I’ve been messing with the yard, but in a way that I think is more or less consistent with its more or less natural state. I’ve added cactuses and other plants. Just below my deck, I’ve got a gaudy rock garden with rocks I’ve collected in New Mexico and cactuses. It’s not complete, nor are the flower beds, which were choked with cheat grass when I first came. I’ve removed most of the cheat grass, though.

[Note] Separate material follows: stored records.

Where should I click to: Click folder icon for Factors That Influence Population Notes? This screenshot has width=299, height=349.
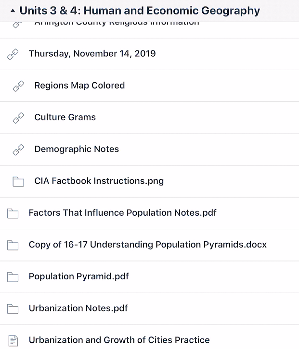pos(13,213)
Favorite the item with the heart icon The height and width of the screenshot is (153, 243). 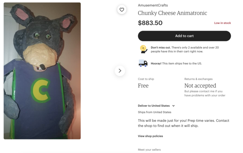pyautogui.click(x=122, y=10)
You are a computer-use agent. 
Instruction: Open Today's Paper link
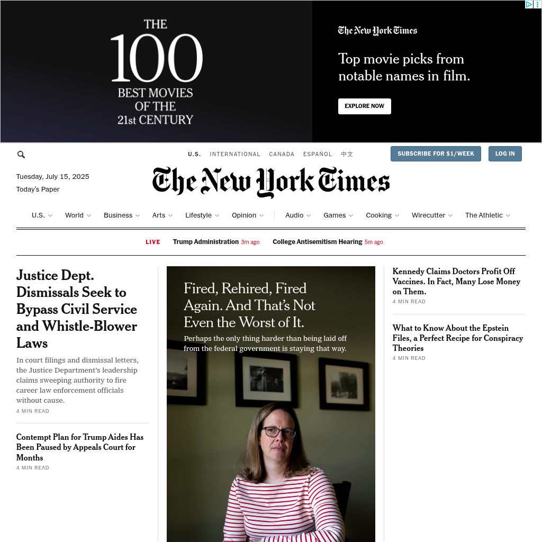38,189
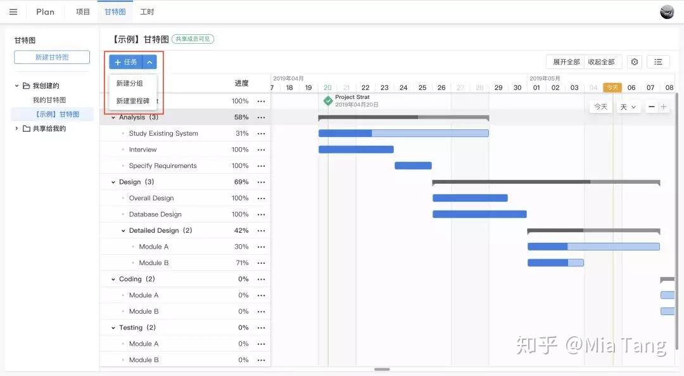This screenshot has width=684, height=376.
Task: Click the horizontal scrollbar below the chart
Action: (x=382, y=368)
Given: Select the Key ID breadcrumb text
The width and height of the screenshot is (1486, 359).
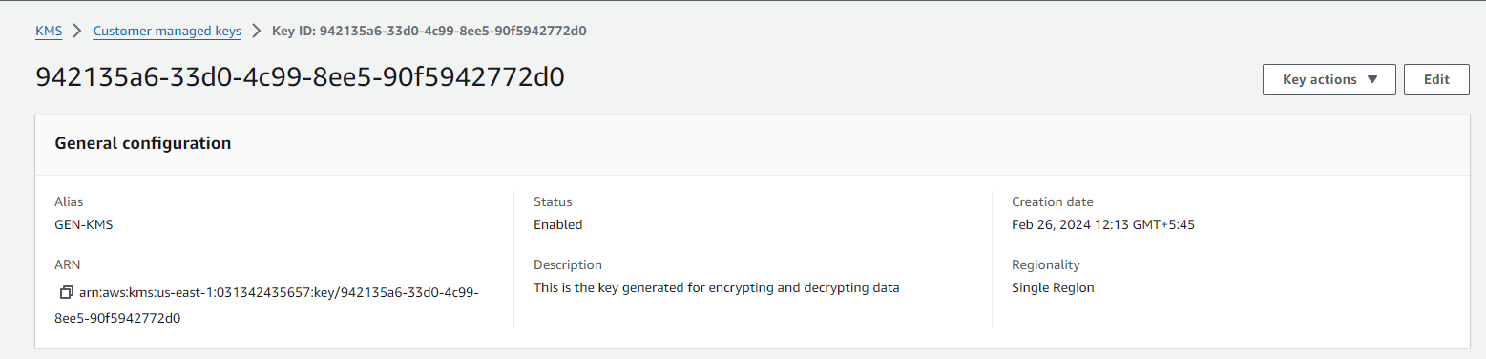Looking at the screenshot, I should pos(429,31).
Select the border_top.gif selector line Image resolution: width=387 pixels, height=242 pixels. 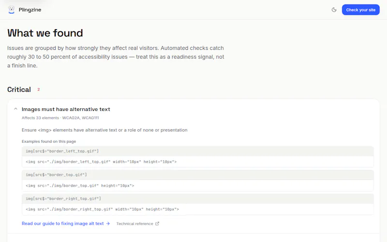click(x=197, y=175)
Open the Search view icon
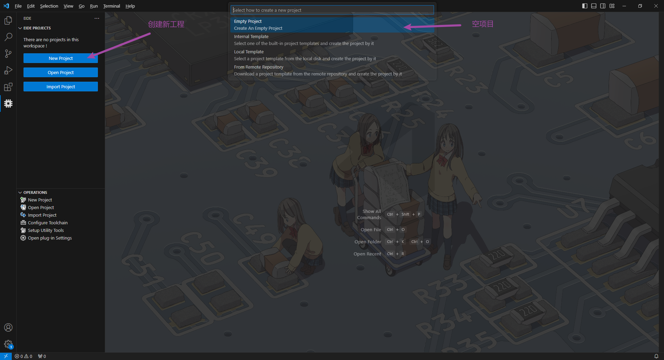Viewport: 664px width, 360px height. point(8,37)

I’ve always enjoyed birds, since I was a child. My mother had feeders in the back yard and helped me to identify the birds that came. So I have feeders and birdbaths, a station in the front yard and one in back. As I got into photography, I acquired long lenses and tripods and made some good photos at the Bosque del Apache and Bitter Lakes wildlife refuges in New Mexico. That was when my car was the only one on the refuge at sunrise, with not many more at sunset. That’s changed. Some of those photos were pretty good, including a lovely series of an American Bittern, but they’re on film, along with my ten thousand or so other slides, and I have no idea when I’ll scan them. I am thinking more and more that I will pack up a bunch of slides and hand them to someone who I pay to scan them. But for now, they remain in their storage.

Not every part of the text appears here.